You may be inspired by a distributed-element model of coax in your construction. Still, while the derivation of telegrapher's equation for coaxial cable requires splicing into infinitesimal fragments, the lumped-element model gives an exact solution for a conducting loop in a changing magnetic field, if the magnetic field change rate is constant. If this is the case, the electric field generated by changing magnetic field is constant and does not generate a second-order magnetic field correction.

The distributed-element modeling of a circuit with changing magnetic flux passing through the circuit becomes necessary in not-so-symmetrical setups unlike that considered above. In fact, constructing a 2D and 3D grids of distributed-element grid cells is a well-established technique used by electromagnetic solvers. In this approach, the Maxwell grid equations of finite difference time domain scheme and boundary conditions are derived from Kirchhoff's, Ohm's, electric and magnetic fluxes, and material equations for charges and currents.

Answer 3

You will have EDDY CURRENTS that produce a counter_vailing (opposing) field, thus the net induced voltage will be reduced by from what you expect. IMHO

Thus sheets of metal, without any slits, can circulate currents on the surface that oppose the external field, using whatever 2_D shape of circulation is needed.

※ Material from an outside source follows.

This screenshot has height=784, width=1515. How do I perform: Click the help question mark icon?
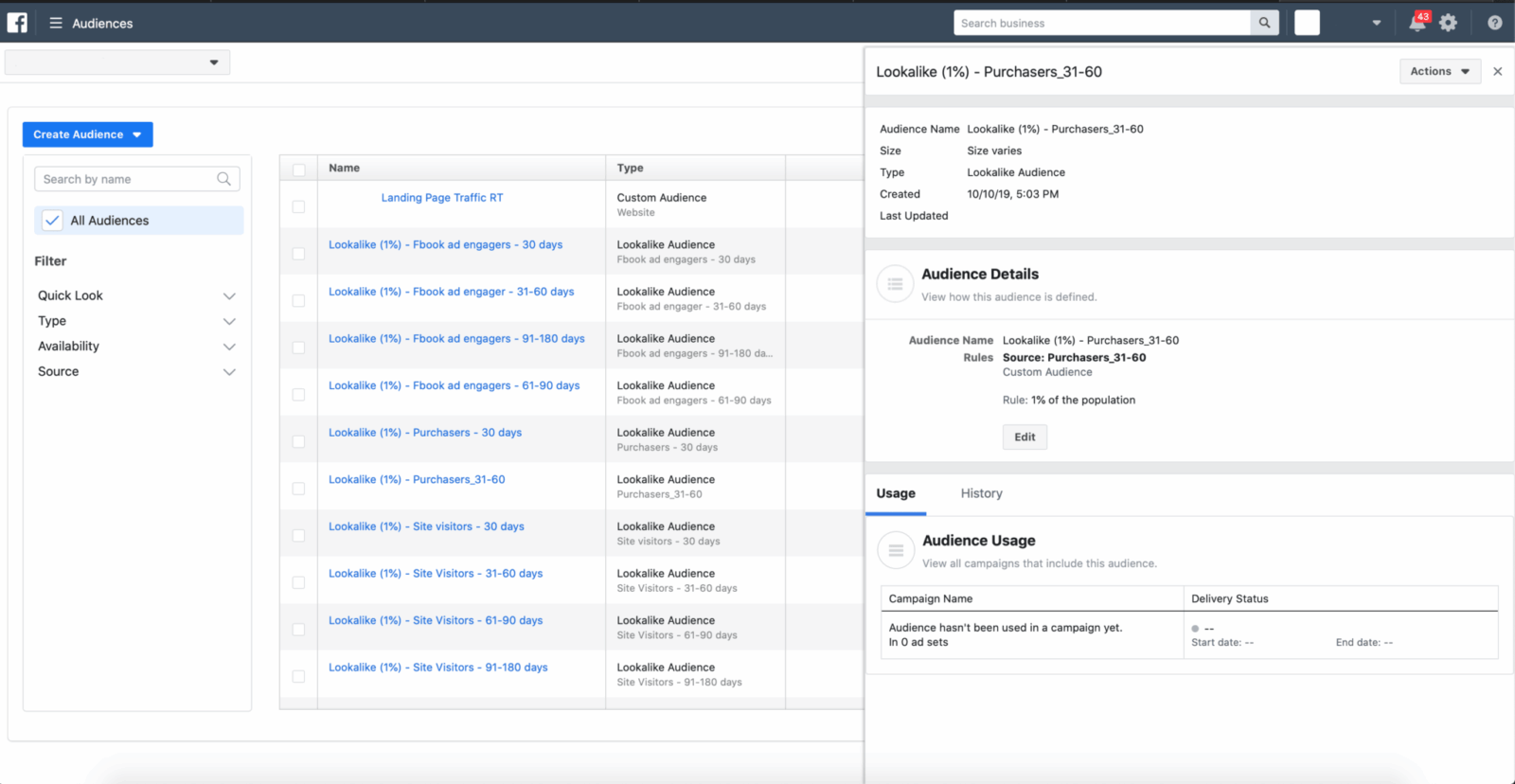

But a circuit, with some wires and some components that serve to limit the current, will not produce much of an opposing force.

I use this equation a lot, in predicting vulnerabilities to external "magnetic fields" :

(*) V_induce = (MUo * MUr * LoopArea/(2 * PI * Distance)] * dI/dT

For MUo = 4 * PI * 1e-7 henry/meter, and MUr = 1 for copper or air or FR-4, becomes

V_induce = (2e-7 * Area/Distance) * dI/dT

I've consulted on various "magnetic interference" problems.

One was a speed controller for an electric 10,000 horsepower train.

Using dI/dT = 1,000 amps per microseconds,

LoopArea = 10cm by 10cm

Distance from Wire to Loop (call it BUSSBAR to PCB loop) 4cm, we have

V_induce = [2e-7 * (10cm * 10cm)/4cm] * 1e+9 amp/second

V_induce = 2e-7 henry/meter * (25cm * 1meter/100cm) * 1e+9

V_induce = 0.25 * 2e-7 * 1e+9 == 0.5 * 1e+2 = 50 volts

Thus into the GROUND PLANE of this speed controller, located 4cm from the 2,000 amp high_current buss, was induced 50 volts.

The 10,000,000 watt system sought to impose 50 volts into the Ground Plane.

Lots of bad things happened, including violation of logic_levels in various 5 volt logic signals.

(*) I found this in EDN Magazine in 1990, as a combination of Biot_Savart and Faraday Law of Induction.

The equation assumes there is a planar loop with Area, and current_carrying wire at Distance from the loop. For exactness, you can impose some natural_log maths, but for normal ratios the equation is excellent approximation.

Answer 4

Basically, voltage is not well-defined. That means it doesn't have to be a single value relative to a certain node. It can both be \$0V\$ and \$IρL\$ at the same time. The electric field is no longer a conservative force when changing magnetic fluxes interfere.